The comment on line 623-624 states the intent is to "read and write chunks of the file instead of reading the entire file into memory", but the implementation incorrectly calls zipf.writestr() multiple times with the same filename, which overwrites the entry each time.

Evidence

Example

Consider a 25,000-byte artifact file being downloaded:

  1. First iteration: Read 8,192 bytes (chunk 1: 'X' * 8192), call zipf.writestr("model.pkl", chunk1) → ZIP contains 8,192 bytes
  2. Second iteration: Read 8,192 bytes (chunk 2: 'X' * 8192), call zipf.writestr("model.pkl", chunk2) → ZIP entry overwritten, now contains 8,192 bytes (just chunk 2)
  3. Third iteration: Read 8,192 bytes (chunk 3: 'Y' * 8192), call zipf.writestr("model.pkl", chunk3) → ZIP entry overwritten again, now contains 8,192 bytes (just chunk 3)
  4. Fourth iteration: Read 424 bytes (chunk 4: 'Z' * 424), call zipf.writestr("model.pkl", chunk4) → ZIP entry overwritten final time, now contains only 424 bytes

Result: User downloads a ZIP containing only 424 bytes (the last chunk) instead of the complete 25,000-byte file, resulting in 98.3% data loss.

Failing test

Test script

#!/usr/bin/env python3
"""
Test demonstrating the bug in download_artifact_files_from_response.

This test creates a realistic scenario with artifact files larger than 8192 bytes
and shows that the current implementation loses data when downloading artifacts.
"""

import os
import tempfile
import zipfile
from pathlib import Path


def simulate_buggy_download():
    """Simulate the buggy download_artifact_files_from_response behavior."""

    # Create a temporary directory structure like an artifact store would have
    artifact_dir = tempfile.mkdtemp()

    try:
        # Create a test file with content larger than CHUNK_SIZE (8192 bytes)
        # This simulates a realistic artifact file
        test_file_path = os.path.join(artifact_dir, "model.pkl")
        test_content = b"X" * 10000 + b"Y" * 10000 + b"Z" * 5000  # 25,000 bytes

        with open(test_file_path, 'wb') as f:
            f.write(test_content)

        print(f"Created test artifact file: {test_file_path}")
        print(f"Original file size: {len(test_content)} bytes")
        print(f"Original file content hash: {hash(test_content)}")

        # Simulate the buggy code from download_artifact_files_from_response
        zip_path = tempfile.mktemp(suffix='.zip')

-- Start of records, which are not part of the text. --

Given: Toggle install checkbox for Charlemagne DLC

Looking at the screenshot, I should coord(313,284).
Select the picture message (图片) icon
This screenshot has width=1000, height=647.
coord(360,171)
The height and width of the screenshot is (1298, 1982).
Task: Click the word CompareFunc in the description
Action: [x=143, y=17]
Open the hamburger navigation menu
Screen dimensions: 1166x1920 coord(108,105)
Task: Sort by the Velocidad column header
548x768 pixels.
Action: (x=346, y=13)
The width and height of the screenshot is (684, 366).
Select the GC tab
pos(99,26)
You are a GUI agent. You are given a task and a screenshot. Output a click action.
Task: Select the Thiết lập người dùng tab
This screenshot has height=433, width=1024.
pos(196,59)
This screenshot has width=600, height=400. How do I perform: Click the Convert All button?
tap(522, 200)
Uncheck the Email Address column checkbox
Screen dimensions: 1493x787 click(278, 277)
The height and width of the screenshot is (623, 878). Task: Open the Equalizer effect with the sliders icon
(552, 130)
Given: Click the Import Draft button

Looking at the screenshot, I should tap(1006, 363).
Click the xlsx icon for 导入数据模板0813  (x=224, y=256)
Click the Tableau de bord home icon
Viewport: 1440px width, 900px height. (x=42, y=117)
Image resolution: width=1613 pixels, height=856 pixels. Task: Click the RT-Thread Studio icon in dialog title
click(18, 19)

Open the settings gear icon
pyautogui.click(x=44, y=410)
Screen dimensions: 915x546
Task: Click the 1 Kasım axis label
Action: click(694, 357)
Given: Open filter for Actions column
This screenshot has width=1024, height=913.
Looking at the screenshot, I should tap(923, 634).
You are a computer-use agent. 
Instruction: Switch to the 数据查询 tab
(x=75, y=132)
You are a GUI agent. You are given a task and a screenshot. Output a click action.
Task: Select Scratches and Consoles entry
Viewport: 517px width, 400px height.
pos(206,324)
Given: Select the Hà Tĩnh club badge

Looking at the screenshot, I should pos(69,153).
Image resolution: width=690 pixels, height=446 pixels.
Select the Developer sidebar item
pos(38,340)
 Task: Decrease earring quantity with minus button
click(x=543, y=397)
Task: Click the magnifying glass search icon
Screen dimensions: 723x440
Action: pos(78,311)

        with zipfile.ZipFile(zip_path, "w", zipfile.ZIP_DEFLATED) as zipf:
            # This is exactly how the buggy code works
            file_str = "model.pkl"
            file_path = test_file_path

            with open(file_path, mode="rb") as store_file:
                CHUNK_SIZE = 8192
                chunk_count = 0
                while True:
                    if file_content := store_file.read(CHUNK_SIZE):
                        chunk_count += 1
                        print(f"  Chunk {chunk_count}: {len(file_content)} bytes, first byte: {file_content[0]:c}")
                        # BUG: This overwrites the entry each time!
                        zipf.writestr(file_str, file_content)
                    else:
                        break

        print(f"\nTotal chunks read: {chunk_count}")
        print(f"Expected: All {chunk_count} chunks should be in the ZIP file")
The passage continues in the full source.